Tra storia, arte e business, venduta la casa di Beatrice

Particolare del saluto di Dante a Beatrice, realizzato da Dante Gabriel Rossetti

In una nuovissima serie in onda in questi giorni su Sky Atlantic, Westworld, ispirata a un film dello scrittore Michael Crichton, in un ipotetico futuro, i più ricchi pagano per vivere in prima persona esperienze ambientate nel passato, in un parco tematico che rappresenta il Far West americano, abitato da robot dalle sembianze umane. Nel film originale ci sono anche un parco ispirato all’Antica Roma e uno al Medioevo. Una storia di fantascienza che prende però spunto da un dato reale: siamo disposti a spendere cifre notevoli pur di immergerci, anche temporaneamente, nel fascino del passato.

Forse proprio per questo possiamo dire che è andato a colpo sicuro il gruppo di Taiwan LDC, acquistando, qualche giorno fa, per circa 40 milioni di euro, lo storico palazzo Portinari Salviati, nel centro di Firenze. Un investimento che prevede la realizzazione di appartamenti di lusso e locali commerciali. Lo stesso gruppo, specializzato in operazioni immobiliari di alto livello, ha inaugurato lo scorso agosto un hotel sul Canal Grande di Venezia: il Palazzo Venart Luxury Hotel, nato dalla ristrutturazione di Palazzo Bacchini delle Palme. Il gruppo continuerà ad investire in Italia per realizzare immobili ed hotel di lusso.

Perché in Italia? Perché “l’Italia è la culla del rinascimento”. Ma palazzo Portinari Salviati non è “soltanto” un palazzo storico, è molto di più, è un luogo rappresentativo dell’identità stessa di Firenze, e di tutto il Paese tramite la lingua italiana, perché qui ha vissuto Beatrice Portinari, ritenuta la musa dantesca, uno dei personaggi cardine della nostra letteratura, colei che accompagna Dante nel suo viaggio attraverso il Paradiso.

Il palazzo risale all’inizio del Quattrocento e fu realizzato unendo alcune case che Folco Portinari, padre di Beatrice, aveva fatto erigere quasi due secoli prima. Nel 1456 fu venduto a Jacopo Salviati, sposato con Lucrezia de’ Medici, e fu da questi ristrutturato ed in parte ampliato. All’architetto Bramante Lazzeri venne affidato, un secolo dopo, il compito di trasformare ulteriormente il palazzo e portarlo alla sua forma attuale, con i suoi 13.000 mq.

Nelle stanze di questo palazzo si sono succedute nei secoli le più nobili famiglie. Vi hanno abitato Giovanni dalle Bande Nere, Cosimo I° di Toscana, vi è passato il re Federico IV di Danimarca, durante il suo soggiorno a Firenze nel 1709. Quando Firenze è stata capitale del Regno, nel 1865, il palazzo fu sede del Ministero di Grazia e Giustizia.

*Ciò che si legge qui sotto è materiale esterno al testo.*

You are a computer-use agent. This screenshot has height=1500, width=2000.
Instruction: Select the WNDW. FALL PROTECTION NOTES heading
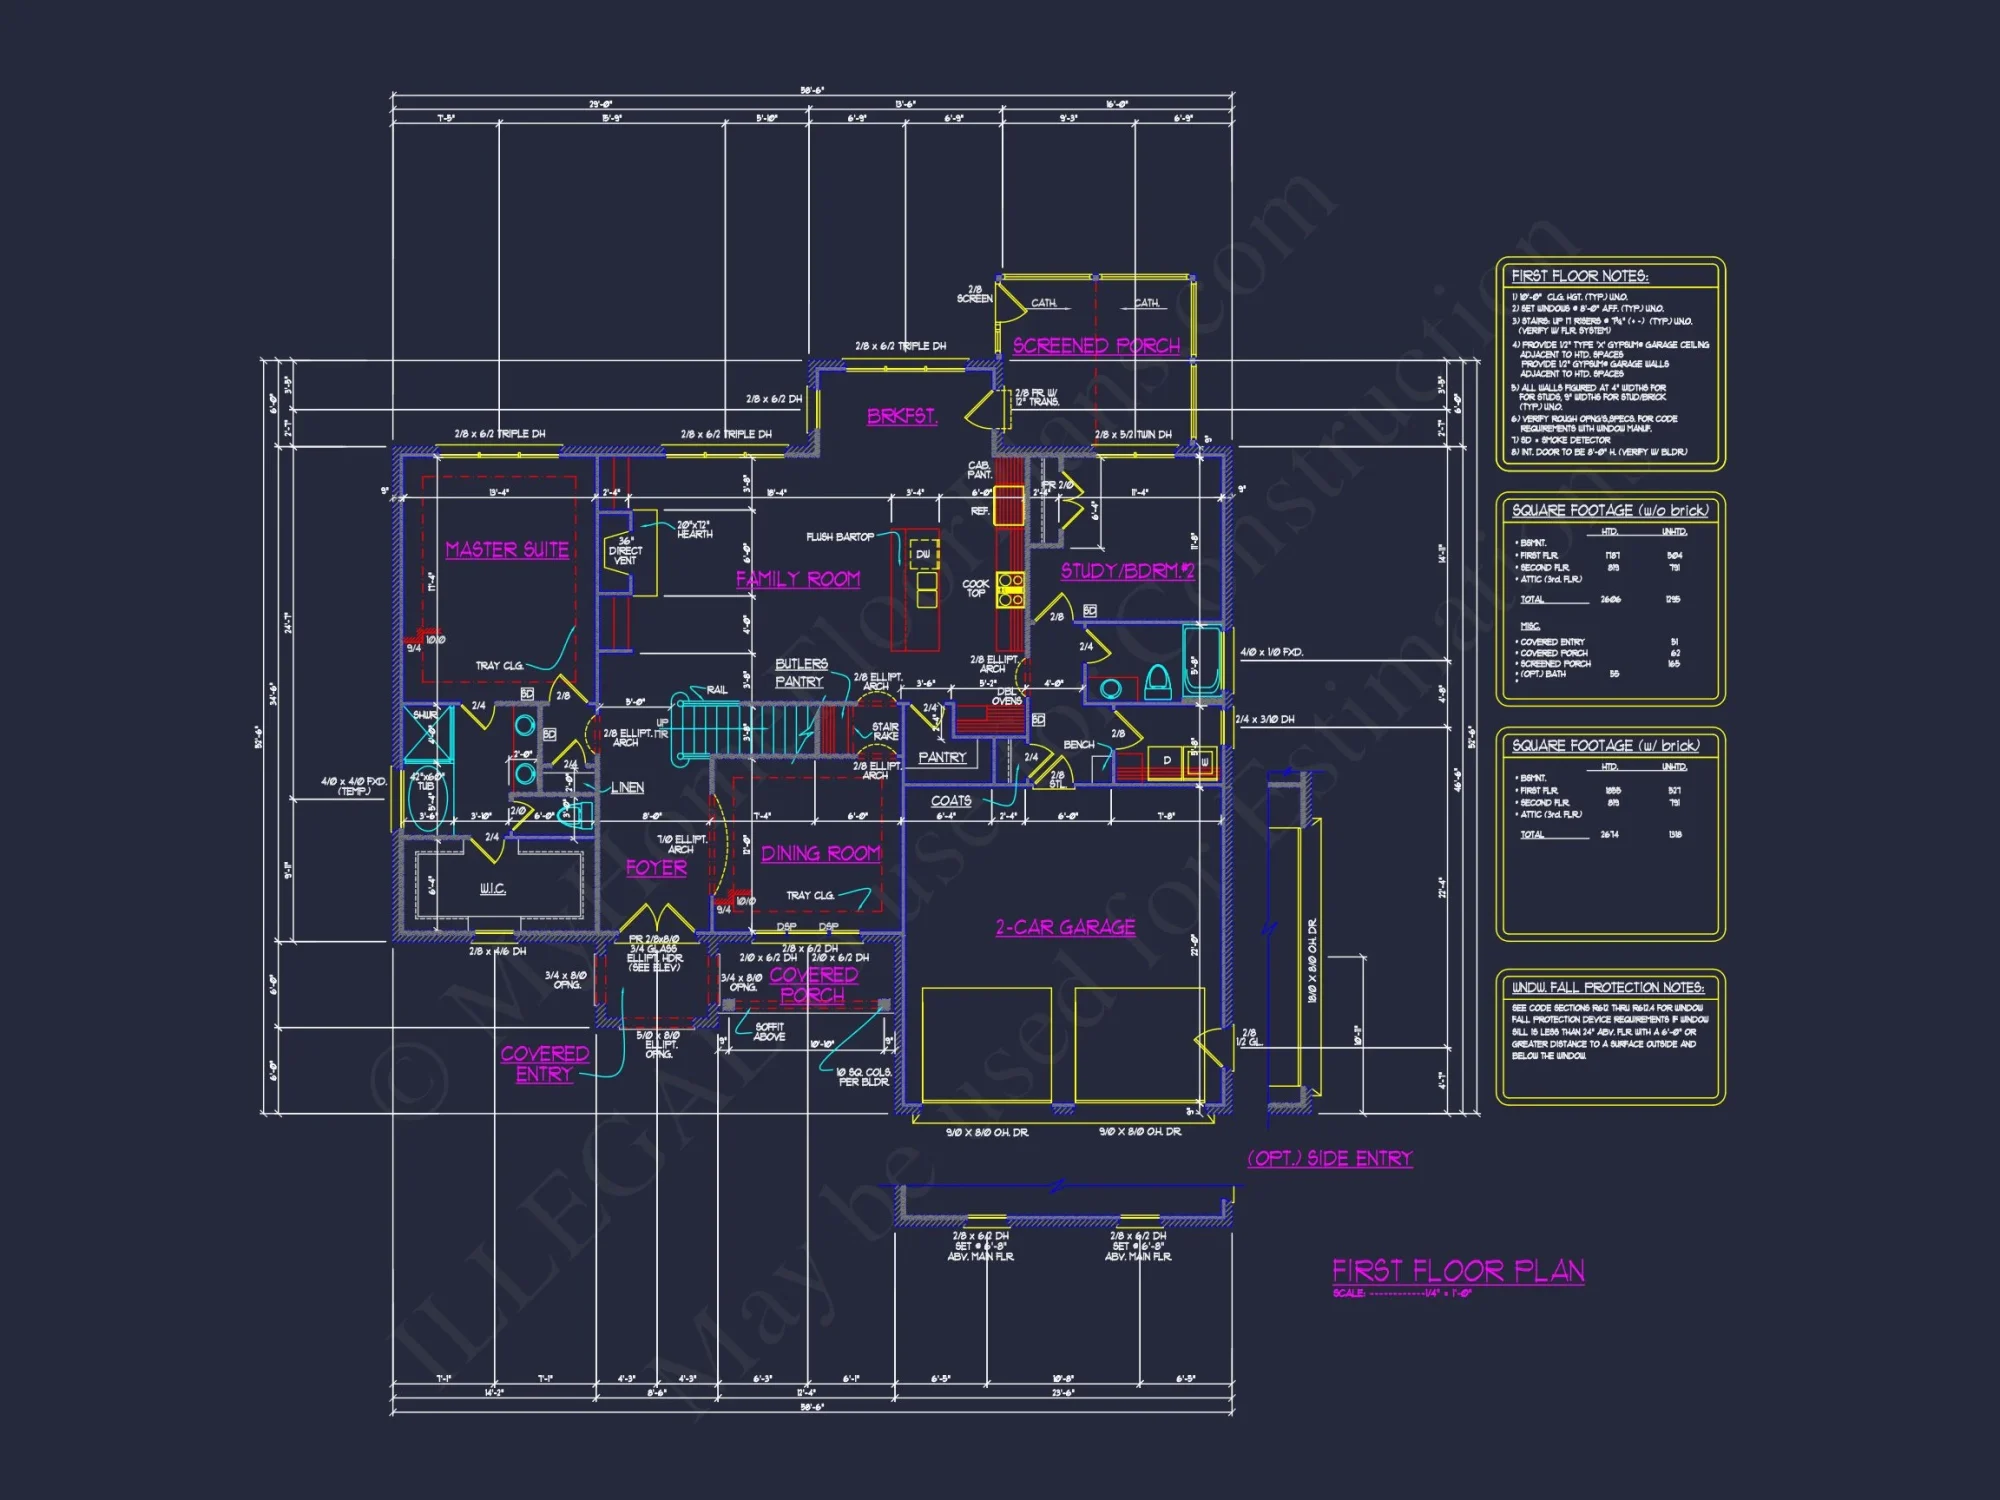click(x=1607, y=987)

Nel 1870 passó alla Cassa di Risparmio, poi dal 1921 alla Banca di Toscana.

Nell’elenco compilato nel 1901 dalla Direzione Generale delle Antichità e Belle Arti, il Palazzo viene classificato quale edificio monumentale da considerare patrimonio artistico nazionale. Numerose e straordinarie sono le testimonianze artistiche conservate all’interno: durante l’epoca di Cosimo I, Alessandro Allori, dal 1574 al 1575, dipinse le Storie dell’Odissea nel loggiato su uno dei cortili; affrescò inoltre una cappellina dedicata a Santa Maria Maddalena. Nella metà del XVIII secolo realizzó degli affresch Tommaso Gherardini.

Leggiamo che il gruppo LDC di Taiwan si impegna a operare nel pieno rispetto dell’architettura ed a salvaguardare le numerose e preziose testimonianze artistiche, con l’ausilio del Comune e della Soprintendenza. Anche i locali commerciali saranno destinati alla vendita di prodotti di qualità e ci sarà una galleria d’arte.

Lo leggiamo con trepidazione e gratitudine, perché, se non abbiamo la forza economica per non alienare alla fruizione pubblica parti così rappresentative del nostro patrimonio storico e artistico, vorremmo almeno non avere il timore che i nostri centri storici si trasformino pian piano in parchi a tema, come nella storia ideata da Crichton.